Your reply should reproduce the data below without a single alteration, apart from dropping the images.

++++ MATERIALS PROVIDED ++++

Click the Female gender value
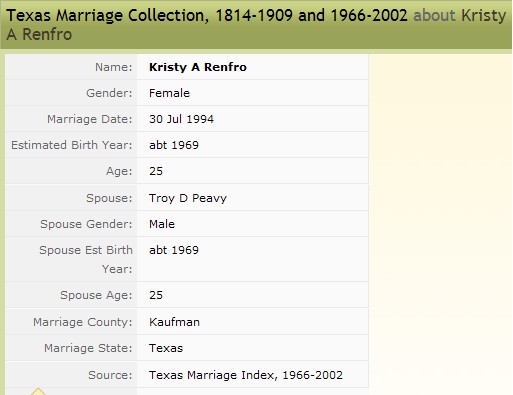Viewport: 513px width, 395px height. (169, 93)
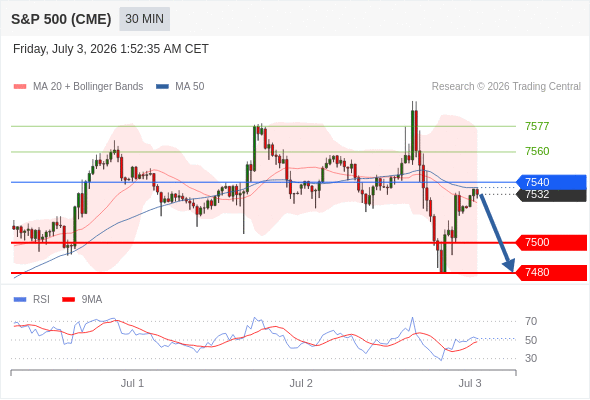Click the MA 20 + Bollinger Bands legend swatch
Viewport: 590px width, 400px height.
pyautogui.click(x=20, y=87)
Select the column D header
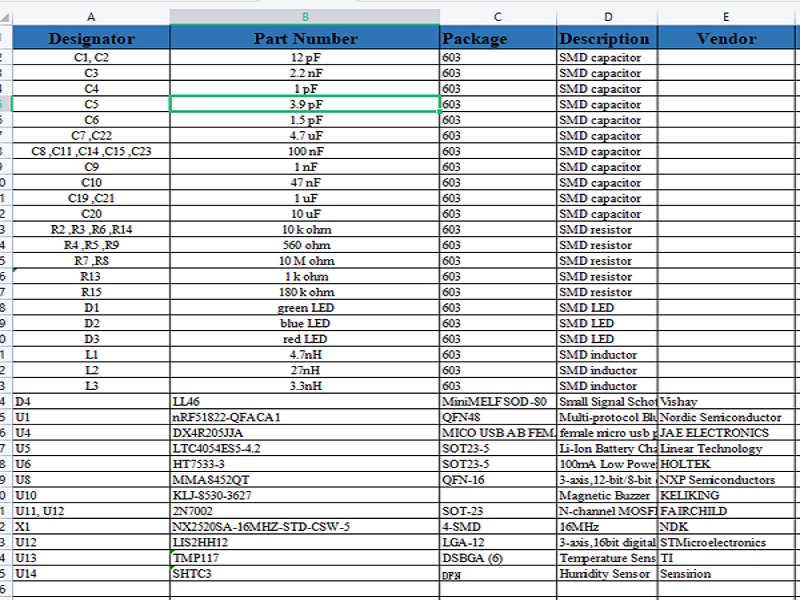Viewport: 800px width, 600px height. [x=607, y=17]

++++

**WRITTEN SOLUTION**:
Click the Female gender value
Viewport: 513px width, 395px height. (169, 93)
Click the MA 20 + Bollinger Bands legend swatch
Viewport: 590px width, 400px height.
pyautogui.click(x=20, y=87)
Select the column D header
Viewport: 800px width, 600px height. [x=607, y=17]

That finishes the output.